TransAct’s shares were trading at $3.35 Thursday morning, down about 16% year-to-date and roughly half the $6.44 price at which the stock traded when Shuldman’s resignation was announced in April 2023.
TransAct makes specialty printers and related systems used in restaurants, casinos and other point-of-sale settings, including tools that help businesses manage orders and food-safety labeling.
In the letter, Shuldman argued that the momentum he left behind has not been sustained. Since his departure, the company has not meaningfully introduced new products, expanded into new markets or announced significant new large-scale customer wins, he wrote.
His sharpest criticism was directed at the company’s strategy of expanding into software for the food service market. Shuldman said TransAct lacks a clear competitive advantage in that space and faces well-capitalized rivals with scale, resources and existing customer bases that may be difficult to displace. The rise of artificial intelligence, he added, makes differentiation harder.
“This, in my view, increases the risk of committing significant capital to compete in an already crowded and highly competitive market,” he wrote.
Shuldman argued that TransAct would be better served by leaning into its hardware strengths — which he called among the leading platforms in the food service industry — and partnering with established software providers instead.
He also disclosed a strategic review that preceded his departure. Before he left, he wrote, the company had engaged three investment banks to evaluate strategic alternatives. Their analysis concluded that splitting TransAct into two separate entities could unlock a combined value “significantly higher” than the company’s share price at the time.
That process was never completed, and the stock has since fallen, he wrote.

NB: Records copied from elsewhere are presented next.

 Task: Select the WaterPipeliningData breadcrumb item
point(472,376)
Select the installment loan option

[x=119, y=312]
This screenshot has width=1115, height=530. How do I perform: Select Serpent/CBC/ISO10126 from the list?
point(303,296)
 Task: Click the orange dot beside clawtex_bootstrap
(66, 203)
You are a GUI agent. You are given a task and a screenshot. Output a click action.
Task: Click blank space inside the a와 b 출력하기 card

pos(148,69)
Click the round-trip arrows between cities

Shuldman also raised questions about whether current board representation reflects the interests of the shareholder base. He stopped short of naming specific directors or calling for their removal, but said shareholders “should carefully evaluate whether the current Board composition best serves the Company’s future.”
The letter arrives about a month before TransAct’s annual meeting on May 26.
The company recently reported improving financial trends.The company reported full-year 2025 net sales of $51.5 million, up 19% from $43.4 million in 2024. It posted a full-year net loss of $1.24 million, a significant improvement from a $9.9 million net loss in 2024, though that figure was inflated by a $7.3 million non-cash tax charge.
When Shuldman departed in 2023, TransAct told investors to expect full-year revenue of $70 million to $72 million — a target the company has yet to approach, he said.
TransAct did not immediately respond to a request for comment Thursday.